Technical information
- Licensing authority: NTC
- Power: 10,000 watts
- ERP: 32,000 watts
- Repeater: Guihulngan: DYCI 92.9 MHz

= DYAP-FM =

Radio station in Cebu City, Philippines

DYAP (88.3 FM), broadcasting as 88.3 XFM, is a radio station owned by Southern Broadcasting Network and operated by Y2H Broadcasting Network, Inc. The station's studio is located at Unit 5, 2nd floor, Z Plaza Bldg., Dionisio Jakosalem St., Brgy. Zapatera, Cebu City, and its transmitter is located at the SBN Compound, San Carlos Heights, Quiot Pardo, Cebu City.

==History==
The station was established in 1988, airing an AOR format. At that time, its studio and transmitter were located at Crown Building along 6th Road, North Reclamation Area in this city.
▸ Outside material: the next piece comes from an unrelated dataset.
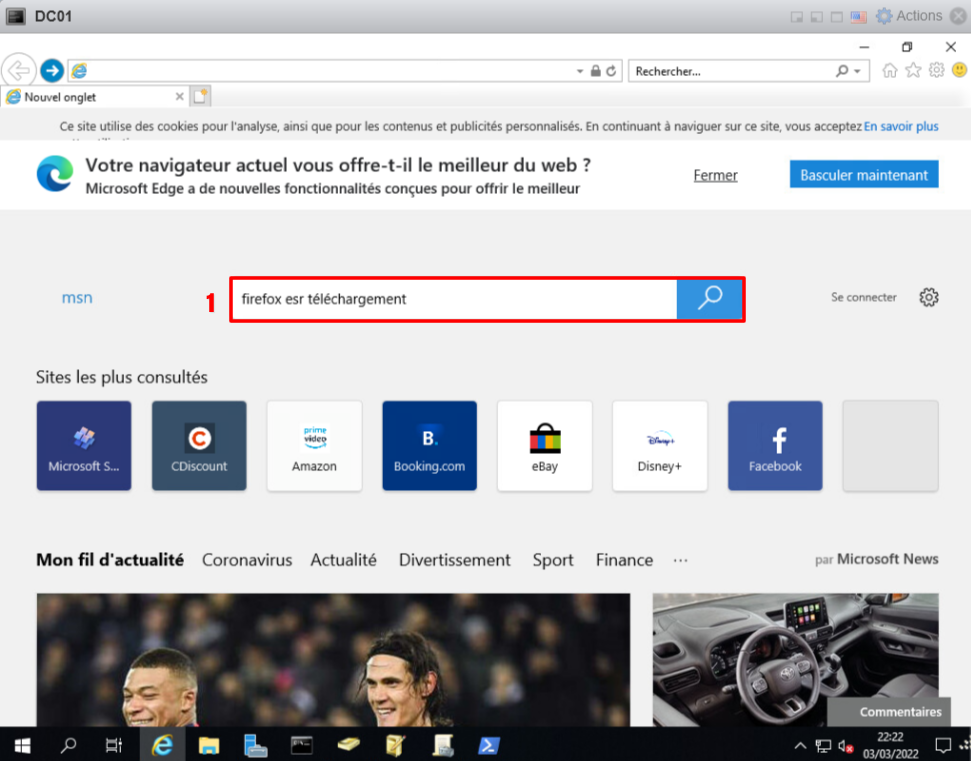Screen dimensions: 971x761
Task: Switch to the Finance news tab
Action: pos(624,560)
In 2001, it rebranded as First FM 88.3 with an Adult Top 40 format.

In late 2003, the station rebranded as Mom's Radio 88.3 with a music and talk format targeting the mothers and mother-to-be. It transferred its studio to Krizia Bldg. along Gorordo Ave.

In 2010, it rebranded as simply DYAP, playing only a variety of music with limited broadcast time. It relocated to its transmitter site in San Carlos Heights.
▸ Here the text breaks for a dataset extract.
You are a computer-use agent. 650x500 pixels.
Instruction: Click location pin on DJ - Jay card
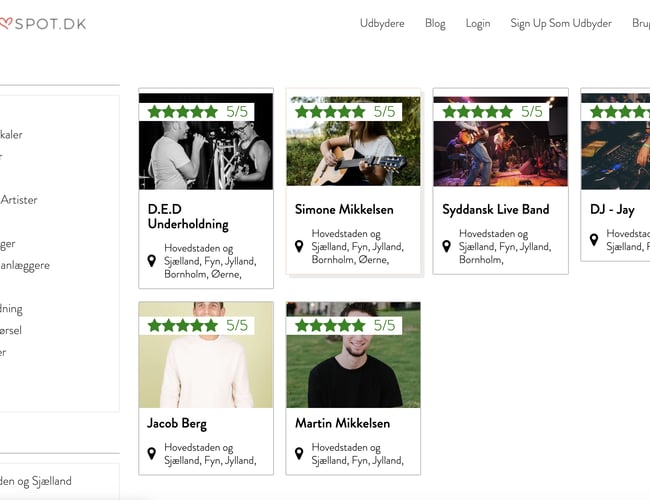click(593, 240)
In November 2015, Mom's Radio returned on air, this time via satellite from Manila under the management of Makati-based Estima, Inc. On February 25, 2018, all Mom's Radio stations went off the air due to financial constraints.
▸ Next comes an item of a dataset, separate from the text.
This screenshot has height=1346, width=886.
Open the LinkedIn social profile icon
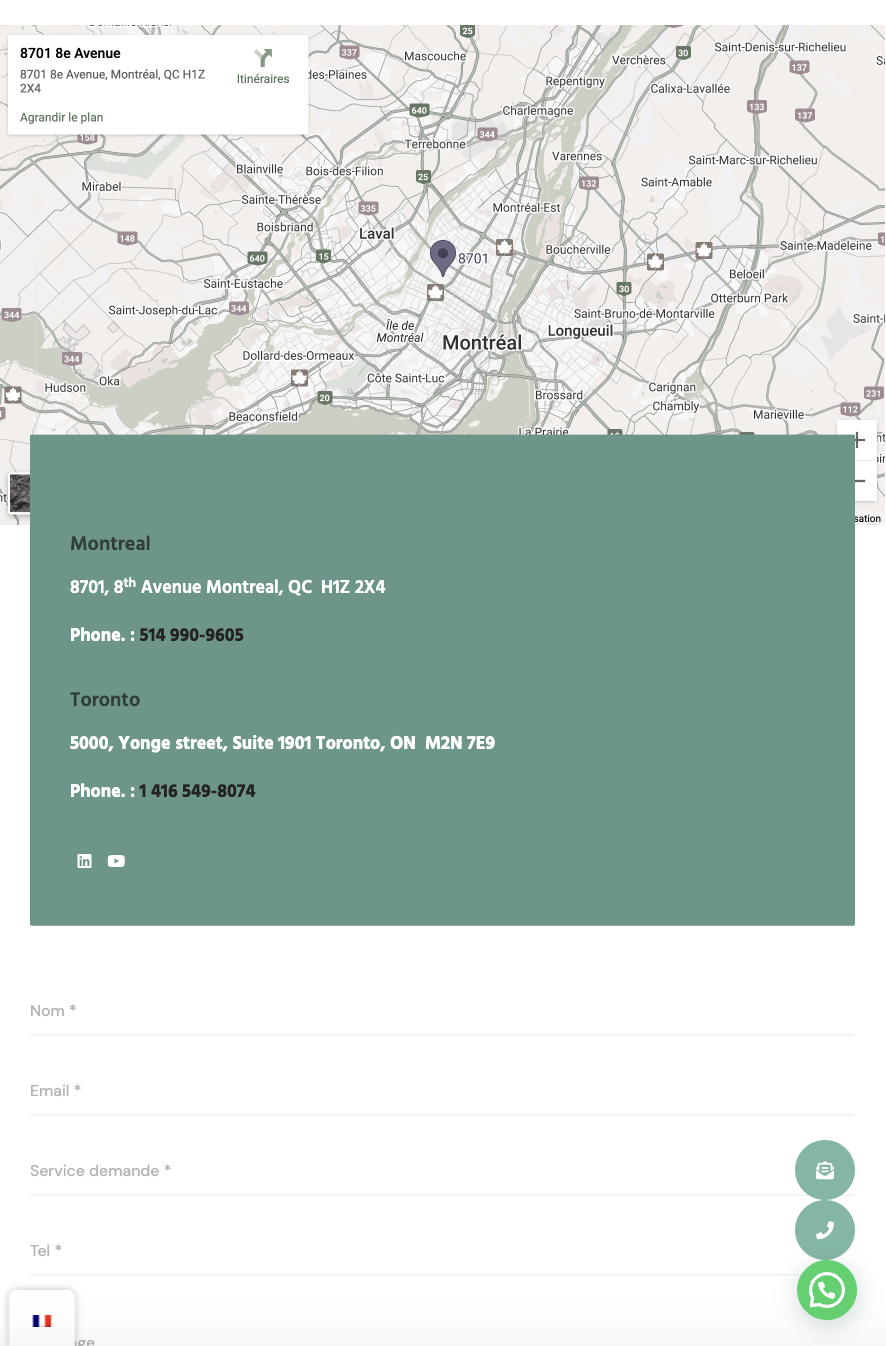click(x=85, y=861)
In September 2022, the station returned on air as XFM with a news and music format under the management of Y2H Broadcasting Network. It began test broadcast on January 26, 2023, along with a newly installed 10,000-watt transmitter from DB Elettronica of Italy for better signal reception in Metro Cebu and nearby islands.

On February 13, 2023, XFM Cebu launched its own slate of local programming.

On March 20, 2023, XFM Cebu was officially launched with a motorcade and a free concert at the Brgy. Cogon Ramos Gymnasium, featuring performances from Jay-R Siaboc and Rommel Tuico.